▶ [What to work on] Print every record below exactly as it stands.

▶ [Data for analysis]
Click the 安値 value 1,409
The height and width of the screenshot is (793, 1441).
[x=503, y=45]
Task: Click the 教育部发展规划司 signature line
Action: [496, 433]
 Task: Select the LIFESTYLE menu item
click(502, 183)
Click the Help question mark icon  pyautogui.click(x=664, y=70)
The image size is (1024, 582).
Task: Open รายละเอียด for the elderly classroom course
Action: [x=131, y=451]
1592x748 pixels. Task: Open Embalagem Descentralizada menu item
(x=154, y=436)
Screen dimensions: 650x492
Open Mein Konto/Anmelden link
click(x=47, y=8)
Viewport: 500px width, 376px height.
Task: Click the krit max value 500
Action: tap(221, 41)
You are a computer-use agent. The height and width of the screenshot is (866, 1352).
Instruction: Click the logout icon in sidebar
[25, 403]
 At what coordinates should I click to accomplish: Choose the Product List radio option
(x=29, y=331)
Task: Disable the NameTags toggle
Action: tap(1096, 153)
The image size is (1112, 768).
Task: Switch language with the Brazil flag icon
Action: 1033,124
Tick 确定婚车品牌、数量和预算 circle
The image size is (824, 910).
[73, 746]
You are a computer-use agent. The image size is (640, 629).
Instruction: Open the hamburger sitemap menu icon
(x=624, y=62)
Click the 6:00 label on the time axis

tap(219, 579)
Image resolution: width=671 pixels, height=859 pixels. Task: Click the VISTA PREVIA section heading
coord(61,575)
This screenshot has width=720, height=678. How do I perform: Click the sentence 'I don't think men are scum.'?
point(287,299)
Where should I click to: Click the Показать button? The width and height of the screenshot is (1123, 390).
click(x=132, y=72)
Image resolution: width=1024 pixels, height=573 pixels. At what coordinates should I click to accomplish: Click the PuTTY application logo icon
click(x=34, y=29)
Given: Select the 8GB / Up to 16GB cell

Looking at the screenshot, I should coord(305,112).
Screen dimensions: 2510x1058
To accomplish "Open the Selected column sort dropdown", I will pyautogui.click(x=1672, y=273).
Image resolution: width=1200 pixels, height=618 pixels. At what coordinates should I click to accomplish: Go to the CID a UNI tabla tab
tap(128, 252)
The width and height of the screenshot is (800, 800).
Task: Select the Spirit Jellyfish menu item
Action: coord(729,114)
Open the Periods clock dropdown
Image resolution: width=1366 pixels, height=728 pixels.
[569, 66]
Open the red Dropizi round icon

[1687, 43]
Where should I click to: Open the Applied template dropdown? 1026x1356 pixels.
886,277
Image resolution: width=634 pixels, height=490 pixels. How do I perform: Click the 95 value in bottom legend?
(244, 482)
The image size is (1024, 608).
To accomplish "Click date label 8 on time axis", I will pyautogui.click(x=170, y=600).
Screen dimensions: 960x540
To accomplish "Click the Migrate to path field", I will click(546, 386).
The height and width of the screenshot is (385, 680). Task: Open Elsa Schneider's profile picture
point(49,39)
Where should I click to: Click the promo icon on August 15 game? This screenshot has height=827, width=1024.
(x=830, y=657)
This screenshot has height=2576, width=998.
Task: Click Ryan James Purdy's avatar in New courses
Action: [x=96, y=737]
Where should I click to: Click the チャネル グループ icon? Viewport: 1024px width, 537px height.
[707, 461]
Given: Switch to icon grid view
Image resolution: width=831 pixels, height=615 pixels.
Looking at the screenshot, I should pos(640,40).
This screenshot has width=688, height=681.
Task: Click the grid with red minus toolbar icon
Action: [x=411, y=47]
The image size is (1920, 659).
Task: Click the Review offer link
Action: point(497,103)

▶ [Written solution]
Click the 安値 value 1,409
The height and width of the screenshot is (793, 1441).
[x=503, y=45]
Task: Click the 教育部发展规划司 signature line
Action: [496, 433]
 Task: Select the LIFESTYLE menu item
click(502, 183)
Click the Help question mark icon  pyautogui.click(x=664, y=70)
The image size is (1024, 582).
Task: Open รายละเอียด for the elderly classroom course
Action: [x=131, y=451]
1592x748 pixels. Task: Open Embalagem Descentralizada menu item
(x=154, y=436)
Screen dimensions: 650x492
Open Mein Konto/Anmelden link
click(x=47, y=8)
Viewport: 500px width, 376px height.
Task: Click the krit max value 500
Action: tap(221, 41)
You are a computer-use agent. The height and width of the screenshot is (866, 1352).
Instruction: Click the logout icon in sidebar
[25, 403]
 At what coordinates should I click to accomplish: Choose the Product List radio option
(x=29, y=331)
Task: Disable the NameTags toggle
Action: tap(1096, 153)
The image size is (1112, 768).
Task: Switch language with the Brazil flag icon
Action: 1033,124
Tick 确定婚车品牌、数量和预算 circle
The image size is (824, 910).
[73, 746]
You are a computer-use agent. The image size is (640, 629).
Instruction: Open the hamburger sitemap menu icon
(x=624, y=62)
Click the 6:00 label on the time axis

tap(219, 579)
Image resolution: width=671 pixels, height=859 pixels. Task: Click the VISTA PREVIA section heading
coord(61,575)
This screenshot has width=720, height=678. How do I perform: Click the sentence 'I don't think men are scum.'?
point(287,299)
Where should I click to: Click the Показать button? The width and height of the screenshot is (1123, 390).
click(x=132, y=72)
Image resolution: width=1024 pixels, height=573 pixels. At what coordinates should I click to accomplish: Click the PuTTY application logo icon
click(x=34, y=29)
Given: Select the 8GB / Up to 16GB cell

Looking at the screenshot, I should coord(305,112).
Screen dimensions: 2510x1058
To accomplish "Open the Selected column sort dropdown", I will pyautogui.click(x=1672, y=273).
Image resolution: width=1200 pixels, height=618 pixels. At what coordinates should I click to accomplish: Go to the CID a UNI tabla tab
tap(128, 252)
The width and height of the screenshot is (800, 800).
Task: Select the Spirit Jellyfish menu item
Action: coord(729,114)
Open the Periods clock dropdown
Image resolution: width=1366 pixels, height=728 pixels.
[569, 66]
Open the red Dropizi round icon

[1687, 43]
Where should I click to: Open the Applied template dropdown? 1026x1356 pixels.
886,277
Image resolution: width=634 pixels, height=490 pixels. How do I perform: Click the 95 value in bottom legend?
(244, 482)
The image size is (1024, 608).
To accomplish "Click date label 8 on time axis", I will pyautogui.click(x=170, y=600).
Screen dimensions: 960x540
To accomplish "Click the Migrate to path field", I will click(546, 386).
The height and width of the screenshot is (385, 680). Task: Open Elsa Schneider's profile picture
point(49,39)
Where should I click to: Click the promo icon on August 15 game? This screenshot has height=827, width=1024.
(x=830, y=657)
This screenshot has height=2576, width=998.
Task: Click Ryan James Purdy's avatar in New courses
Action: [x=96, y=737]
Where should I click to: Click the チャネル グループ icon? Viewport: 1024px width, 537px height.
[707, 461]
Given: Switch to icon grid view
Image resolution: width=831 pixels, height=615 pixels.
Looking at the screenshot, I should pos(640,40).
This screenshot has width=688, height=681.
Task: Click the grid with red minus toolbar icon
Action: [x=411, y=47]
The image size is (1920, 659).
Task: Click the Review offer link
Action: point(497,103)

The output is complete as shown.